WASHINGTON – The case of Army Sgt. Bowe Bergdahl, held by the Taliban since 2009, has arisen again as the United States and other countries engage in diplomatic efforts to free him.

But if he is released, will America's only prisoner of the Afghan war be viewed as a hero or a deserter?

While tattered yellow ribbons still adorn utility poles in his native Hailey, Idaho, others are expressing conflicting thoughts about Bergdahl's plight as the war winds down, with President Obama threatening to withdraw all U.S. troops by year's end unless the Afghan government signs a crucial security agreement.

They are convinced that on June 30, 2009, just a few months after he arrived in Afghanistan, Bergdahl willingly walked away from his unit, which was deployed in Paktika province in eastern Afghanistan, adjacent to the border with Pakistan. While they do want Bergdahl home, they think he should have to answer allegations that he deserted his unit.

Bergdahl was last seen in a video the Taliban released in December.

In the past two years, billboards with Bergdahl's face have popped up in major cities. One shows a smiling Bergdahl, in an Army uniform, with the message: "He fought for us. … Let's fight for him!"
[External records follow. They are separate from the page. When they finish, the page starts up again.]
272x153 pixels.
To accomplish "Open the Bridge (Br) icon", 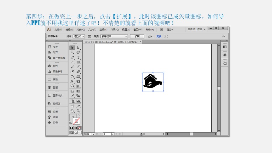I will [161, 29].
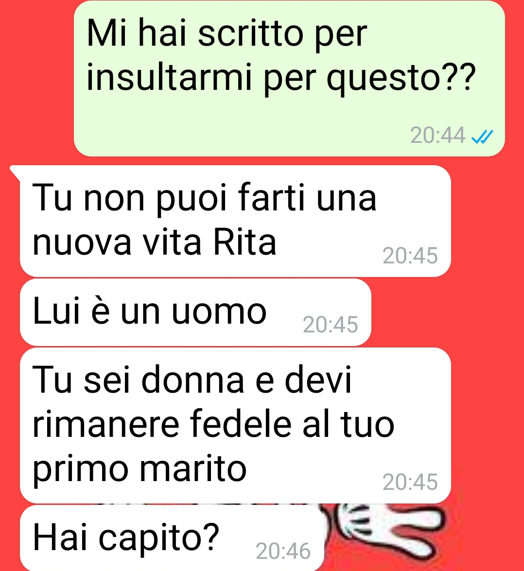Click the word 'Rita' in the message
This screenshot has height=571, width=524.
click(x=245, y=242)
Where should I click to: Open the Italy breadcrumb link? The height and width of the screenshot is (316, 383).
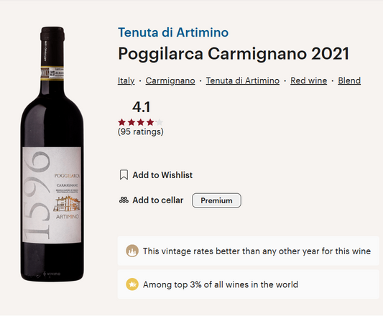[x=126, y=80]
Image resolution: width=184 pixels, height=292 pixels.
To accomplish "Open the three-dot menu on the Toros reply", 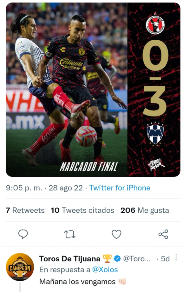I will point(176,257).
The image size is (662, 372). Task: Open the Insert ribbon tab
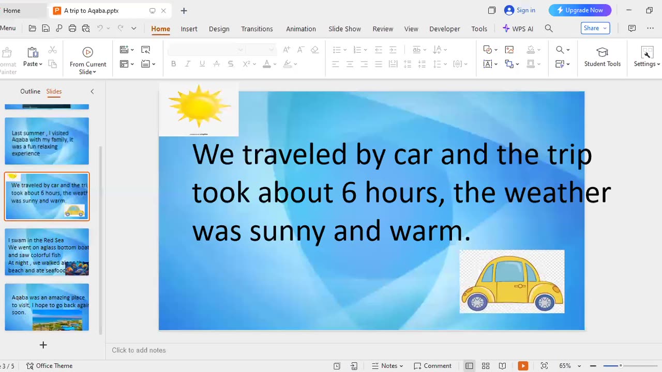tap(189, 28)
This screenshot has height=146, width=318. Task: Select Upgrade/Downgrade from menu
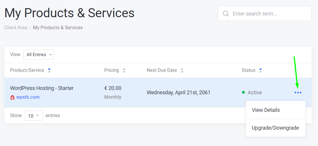tap(275, 128)
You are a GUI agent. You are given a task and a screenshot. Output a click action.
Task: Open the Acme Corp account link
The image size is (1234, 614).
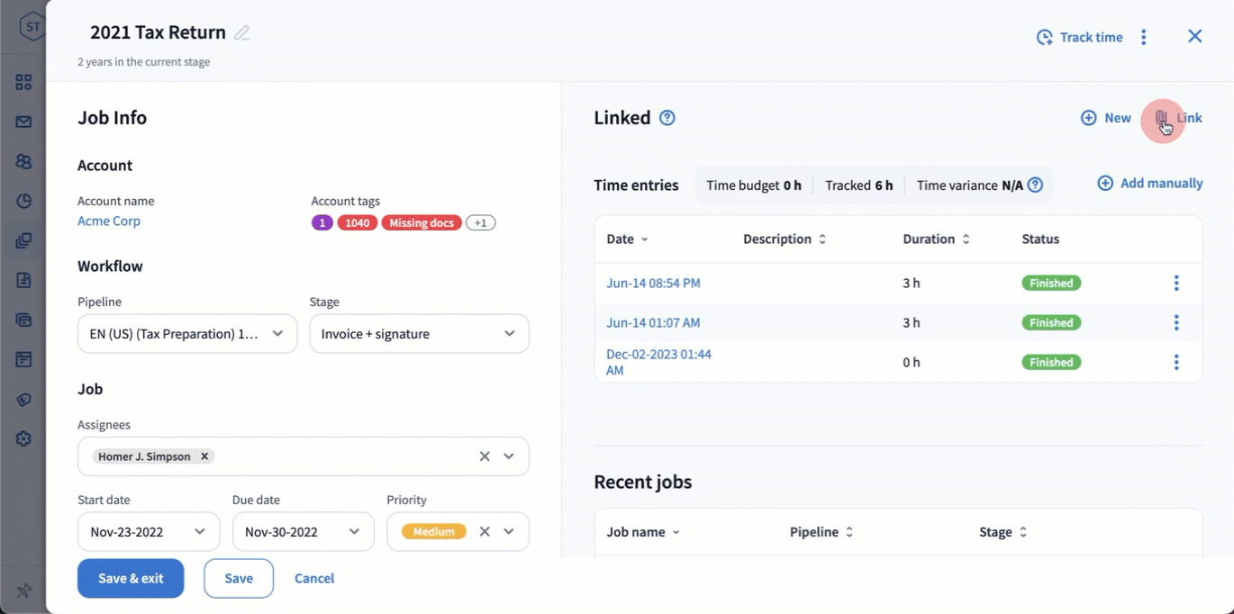coord(109,221)
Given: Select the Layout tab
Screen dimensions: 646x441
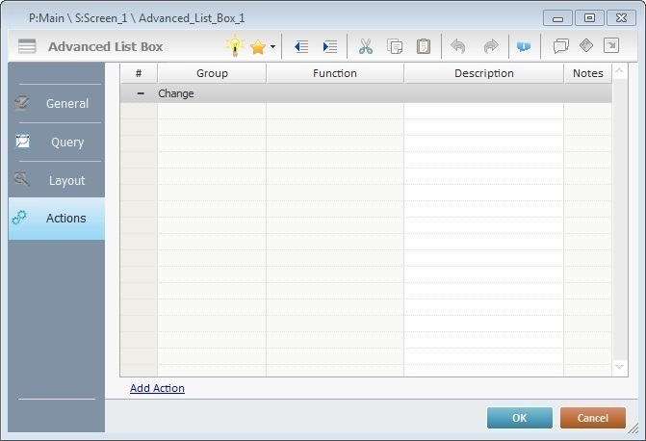Looking at the screenshot, I should [x=57, y=180].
A transcript of radio intercepts, publicly released through WikiLeaks, indicates that Bergdahl, then 23, was captured while sitting in a makeshift latrine.

"We were attacking the post he was sitting," according to a radio intercept of a conversation among insurgents. "He had no gun with him. … They have all [the] Americans, ANA [Afghan National Army], helicopters, the planes are looking for him. Can you guys make a video of him and announce it all over Afghanistan that we have one of the Americans?"

Loss of faith

Rolling Stone magazine quoted e-mails that Bergdahl is said to have sent to his parents that suggest he was disillusioned with America's mission in Afghanistan, had lost faith in the U.S. Army's mission there and was considering desertion.
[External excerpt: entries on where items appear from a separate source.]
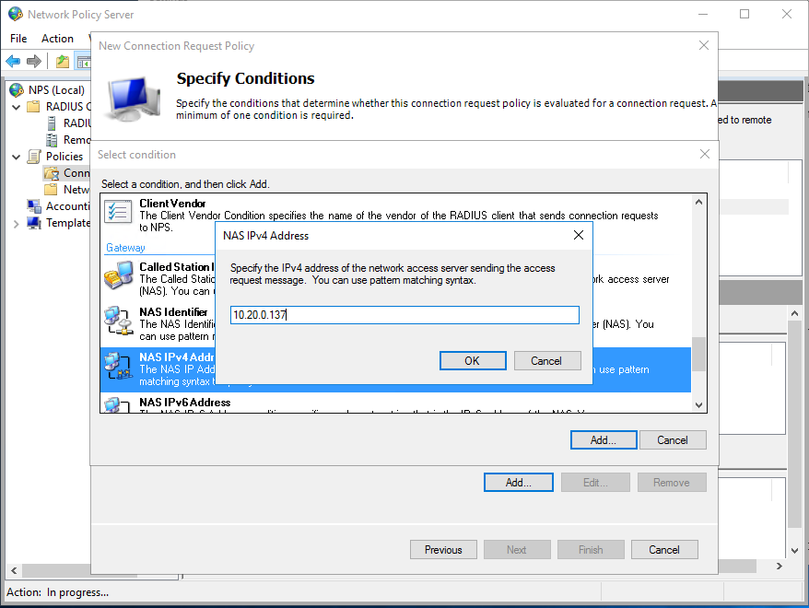Click the Templates Management icon
Image resolution: width=809 pixels, height=608 pixels.
[33, 222]
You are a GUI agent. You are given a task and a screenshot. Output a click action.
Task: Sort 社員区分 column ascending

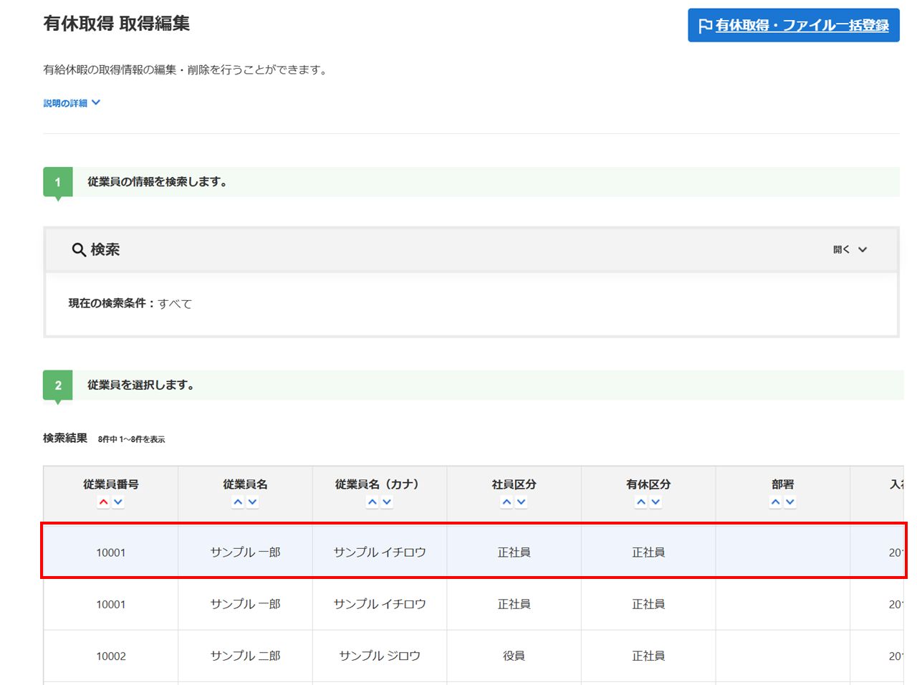pyautogui.click(x=506, y=502)
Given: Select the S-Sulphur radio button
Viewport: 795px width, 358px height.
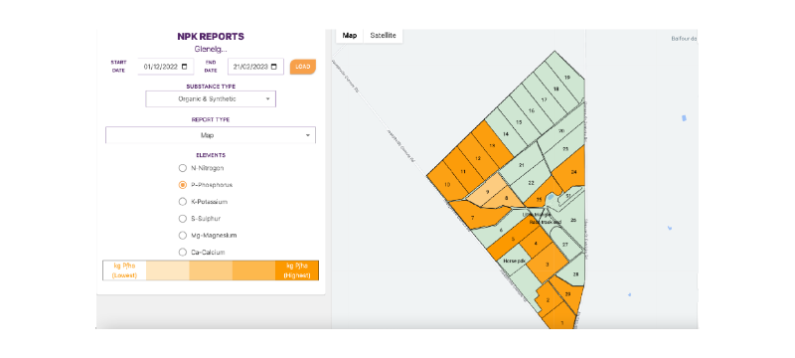Looking at the screenshot, I should 183,219.
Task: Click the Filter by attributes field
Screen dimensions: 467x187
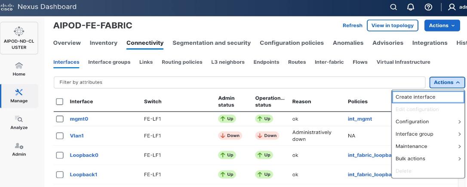Action: (x=239, y=82)
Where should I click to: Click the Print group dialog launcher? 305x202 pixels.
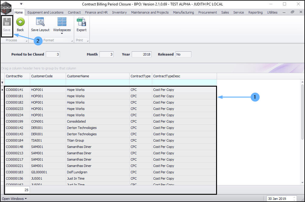(x=87, y=40)
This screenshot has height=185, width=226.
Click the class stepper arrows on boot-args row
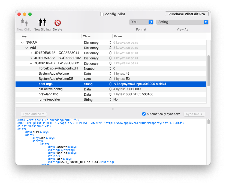tap(110, 84)
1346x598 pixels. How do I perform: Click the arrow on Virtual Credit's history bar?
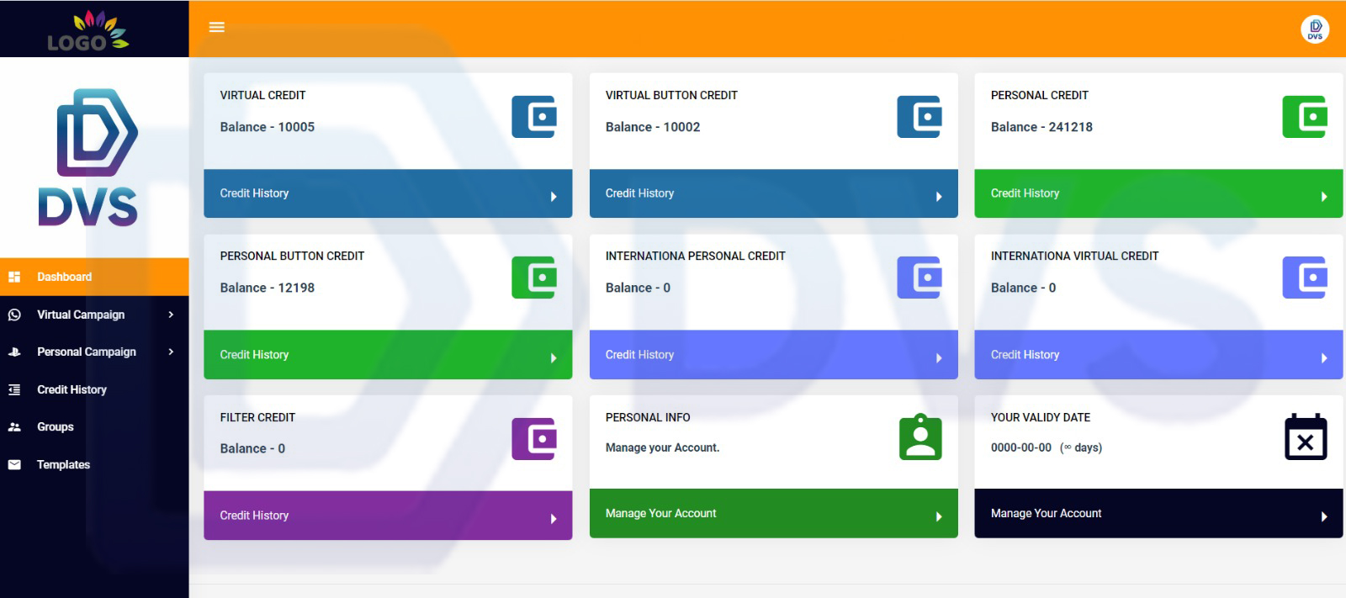[553, 196]
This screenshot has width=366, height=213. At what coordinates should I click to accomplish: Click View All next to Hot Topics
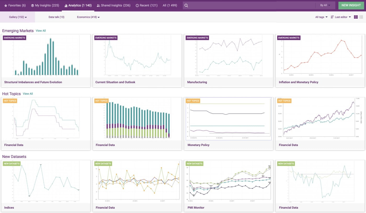(x=28, y=93)
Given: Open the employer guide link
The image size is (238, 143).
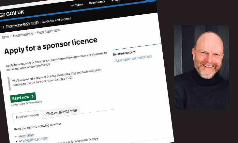Looking at the screenshot, I should 28,135.
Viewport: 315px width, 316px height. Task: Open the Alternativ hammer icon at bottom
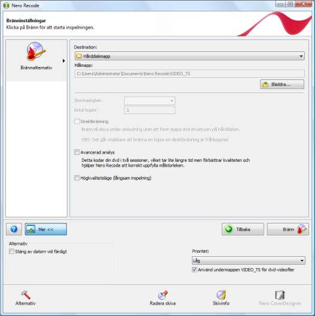[x=26, y=295]
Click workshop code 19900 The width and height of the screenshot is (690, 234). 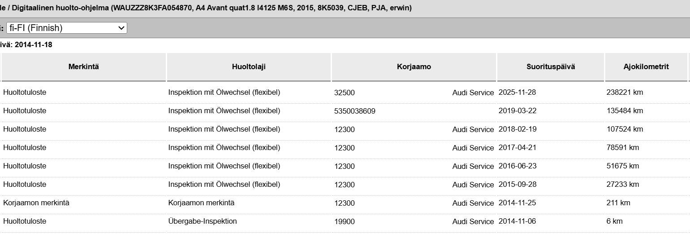(x=345, y=221)
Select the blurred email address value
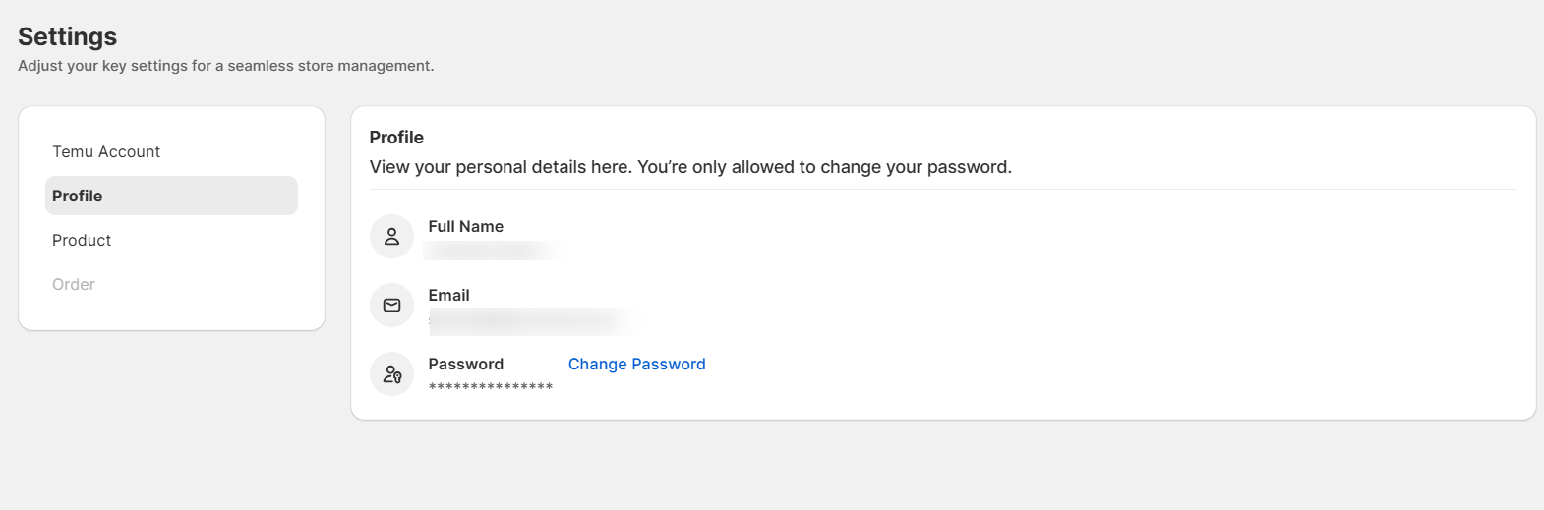This screenshot has width=1544, height=510. (532, 320)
Bergdahl told his parents he was "ashamed to even be American." Bergdahl, who mailed home boxes containing his uniform and books, also wrote: "The future is too good to waste on lies. And life is way too short to care for the damnation of others, as well as to spend it helping fools with their ideas that are wrong."
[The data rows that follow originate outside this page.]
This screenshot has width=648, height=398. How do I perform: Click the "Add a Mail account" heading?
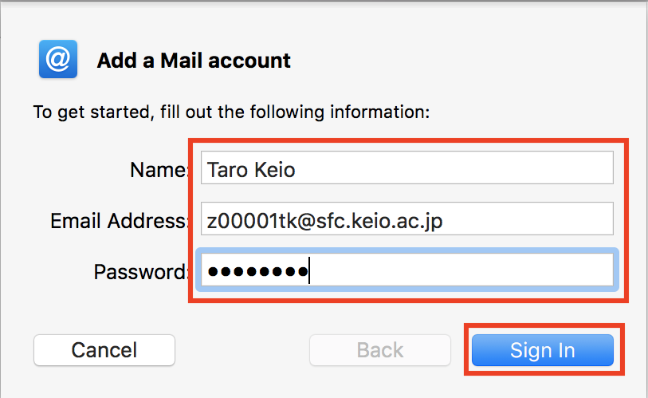click(x=194, y=61)
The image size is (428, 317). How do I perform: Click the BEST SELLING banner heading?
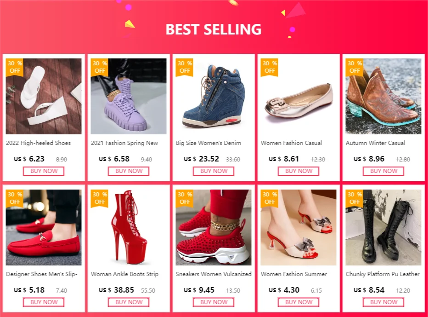(214, 29)
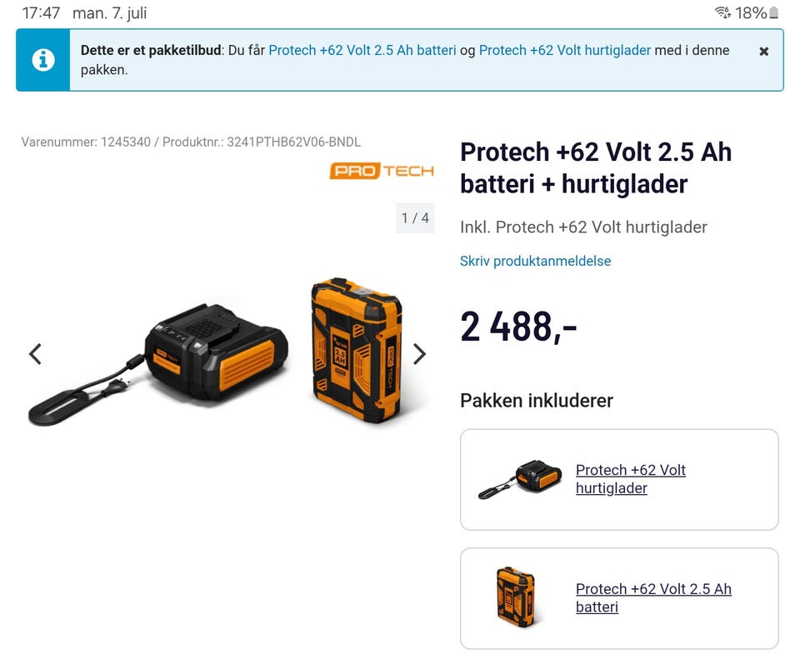Click the 2 488,- price text
The image size is (800, 654).
click(518, 327)
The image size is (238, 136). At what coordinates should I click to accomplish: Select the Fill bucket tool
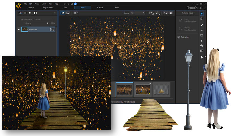[201, 46]
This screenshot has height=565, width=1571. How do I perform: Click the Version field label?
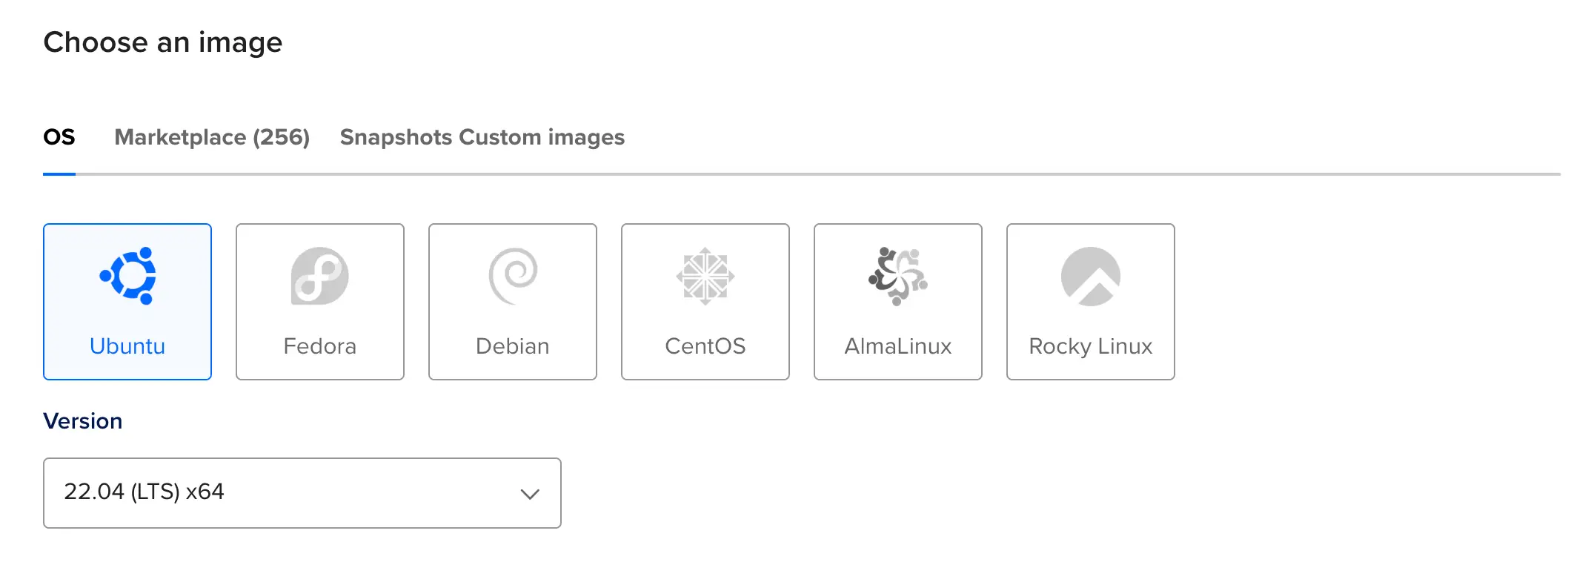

The Associated Press could not independently authenticate the e-mails published by the magazine in 2012. Bergdahl's family has not commented on the allegations of desertion, according to Col. Tim Marsano, a spokesman for the Idaho National Guard. Marsano is in regular contact with Bergdahl's mother, Jani, and father, Bob, who has grown a long, thick beard and has worked to learn Pashto, the language spoken by his son's captors.

A senior Defense Department official said that if Bergdahl is released, it could be determined that he has more than paid for leaving his unit — if that's what really happened — "and there's every indicator that he did."

Still, it's a conundrum for commanders under the Uniform Code of Military Justice and the equal application of the law, according to the official, who spoke on condition of anonymity because he was not authorized to publicly discuss the Bergdahl case.

Eugene R. Fidell, who teaches military justice at Yale Law School, said if there is evidence that Bergdahl left his unit without permission, he could be charged with being absent without leave (AWOL) or with desertion.

Desertion during a time of war can carry the death penalty. But Congress never passed a declaration of war with respect to Afghanistan, and neither President George W. Bush nor President Obama has determined that U.S. military operations in Afghanistan make this a "time of war" for the purposes of the Uniform Code of Military Justice, Fidell said.